"""

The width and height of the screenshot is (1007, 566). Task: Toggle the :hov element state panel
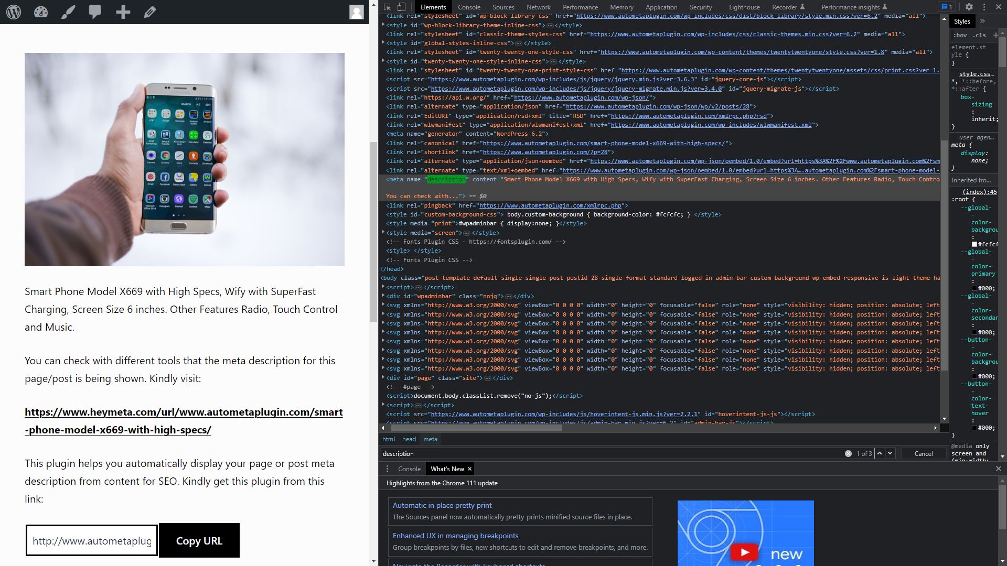[x=960, y=35]
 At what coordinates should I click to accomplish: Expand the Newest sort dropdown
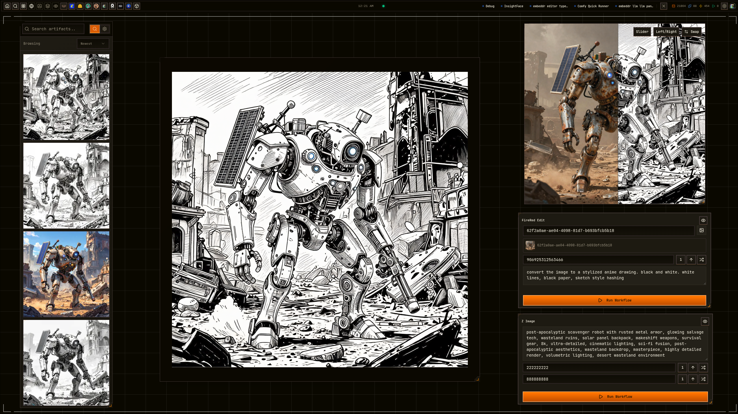coord(93,44)
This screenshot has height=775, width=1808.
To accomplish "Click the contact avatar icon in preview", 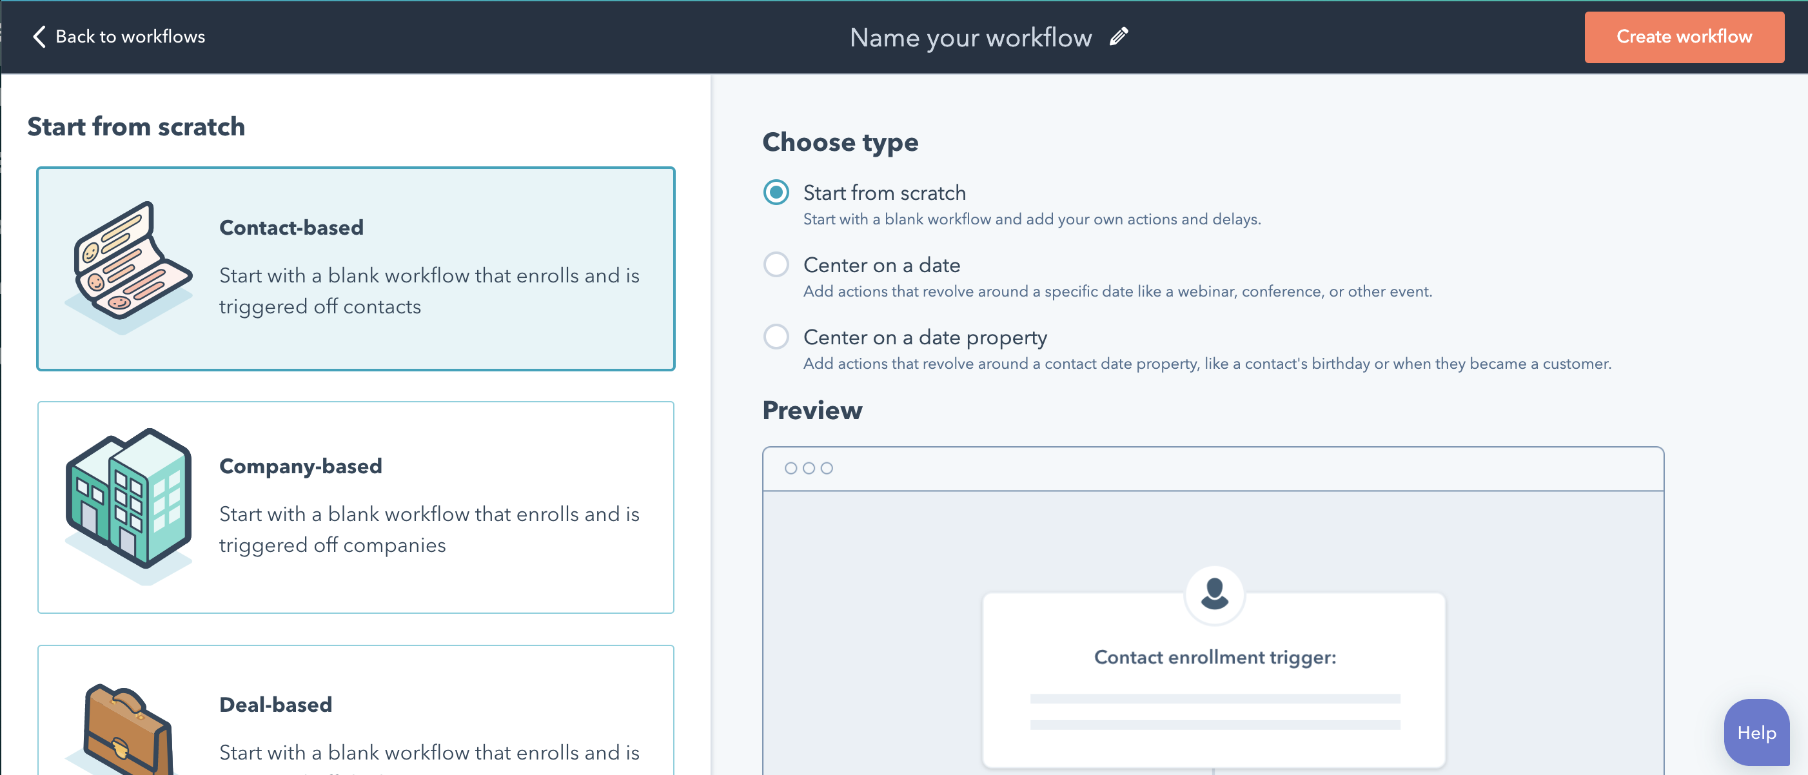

"""

* Exercise *
Reproduce the listing word for word. Do not carry over the pictures.

* Answer area *
The width and height of the screenshot is (1007, 566). Task: Toggle the :hov element state panel
[x=960, y=35]
 At what coordinates should I click to accomplish: Expand the Newest sort dropdown
coord(93,44)
This screenshot has height=775, width=1808.
To accomplish "Click the contact avatar icon in preview", 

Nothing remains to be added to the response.